On June 5 2012, GE Oil & Gas, the oil and gas services business of American conglomerate General Electric, signed a long-term contractual service agreement (CSA) with Angola LNG, operator of Angola's first LNG liquefaction and export facility. Under the terms of the contract, GE's services will 'increase overall plant efficiency' and 'provide maximum availability' for the plant's key gas-compression equipment.
GE's services will pertain to two GE gas turbine-driven compression trains that are used in Angola LNG. According to GE's press release, it will perform the following duties for Angola LNG:Continuous technical assistance;Maintenance.
GE will provide an on-site team of GE field services engineers for these services, while day-to-day service operations will be supervised by a local contractual performance manager.
The US$10bn Angola LNG project is owned by a consortium comprising of Angola's national oil company (NOC) Sociedade Nacional de Combustíveis de Angola (Sonangol), Chevron, Eni, Total and BP. Chevron is the biggest stakeholder, with a 36.4% share in the project, followed by Sonangol (22.8%). Eni, Total and BP all hold a 13.6% interest each. The plant is based in Soyo, within the Zaire province and will have an export capacity of 6.8bn cubic metres (bcm) per year. It will source gas from producing offshore fields in Blocks 0, 1, 2, 14, 15, 17 and 18, which are all located in the Lower Congo Basin. According to Angola's oil minister, José Maria Botelho de Vasconcelos, Angola LNG is set for commercial production in June 2012.
Inspired By Gas Boom
Associated gas from offshore oil discoveries, which were made in the early 2000s, has been the main addition to Angola's proven gas reserves. Data from the US Energy Information Administration (EIA) shows Angola's gas reserves to have significantly jumped from 50bcm in 2006 to 270bcm in 2007; continued exploration in Angola makes it likely that discoveries could bring this figure up to 310bcm by 2021. However, low domestic consumption of gas means that Angola will have an excess capacity of gas.
Angola LNG provides a means through which the country can monetise its rich gas assets, as production is set to increase nine-fold from 0.74bcm in 2011 to 7.23bcm by 2021. With the Angola LNG plant, which liquefies gas produced for export, Angola can market its abundant supply of gas to lucrative LNG markets in Asia, which contain the world's largest LNG consumers (Japan and South Korea) and the world's fastest growing markets for LNG (India and China).

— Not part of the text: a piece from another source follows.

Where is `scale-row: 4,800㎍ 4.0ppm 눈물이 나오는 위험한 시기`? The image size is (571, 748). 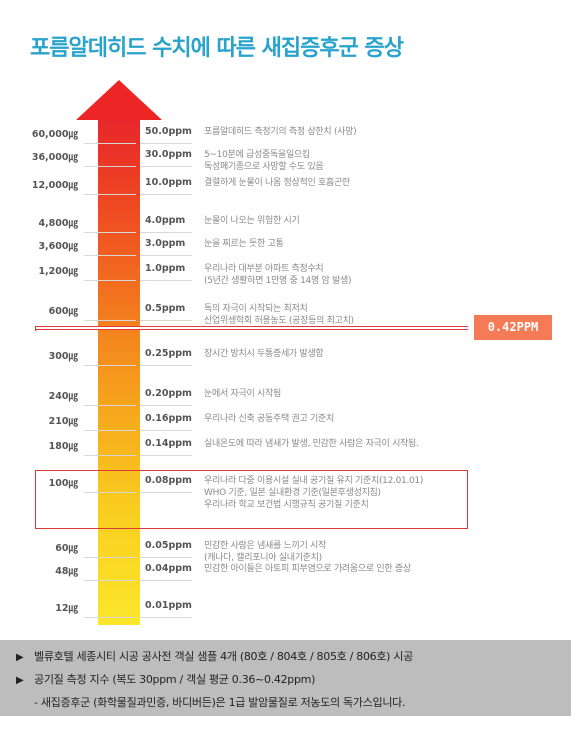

Next Destination: East Africa
Just as Angola LNG was conceptualised following huge commercial discoveries in the country, recent windfall gas finds in East Africa will also inspire a boom in LNG export projects, given that gas discoveries to date have already outstripped domestic demand. Discoveries in Mozambique have increased its total recoverable gas resources to 2.01-2.83trn cubic metres (tcm), while Tanzanian finds have amounted to 298-352bcm of recoverable gas - the total amount of which can supply populations in France, Germany, Britain and Italy for at least a year.
Anadarko Petroleum, one of the players in Mozambique's nascent gas industry, has already outlined plans for a multi-train, 13.8bcm per year LNG export facility in the country. Italian oil company Eni also has similar plans (see BMI's Gas Boon Grows Again, May 17 2012). Bloomberg also reported on June 8 2012 that the European Union (EU), Tanzania's biggest trading partner, would 'scale up' its funding to the country and for energy and transport for the period 2014-2020. With Tanzania's gas potential, a LNG export project would most likely be considered by the EU as it seeks to diversify its gas import reliance from Russian gas monopoly Gazprom.
These projects in Africa provide opportunities for engineering and energy services companies, given the continent's shortage of skilled labour and technology. Although project costs are high, these countries should be able to secure sufficient project financing, with big oil companies such as Eni and organisations such as the EU likely to back them. Other possible sources of funding include LNG-hungry companies in East Asia; a plausible candidate is South Korea's Kogas, as its upstream interest in Mozambique gives it an incentive to gain an operating share in a LNG export facility so as to secure supplies for its domestic market (see BMI's Kogas Shops For Overseas Upstream Assets, May 30 2012). Services, such as those offered by GE Oil & Gas to Angola LNG, will be in high demand when these projects materialise in the foreseeable future.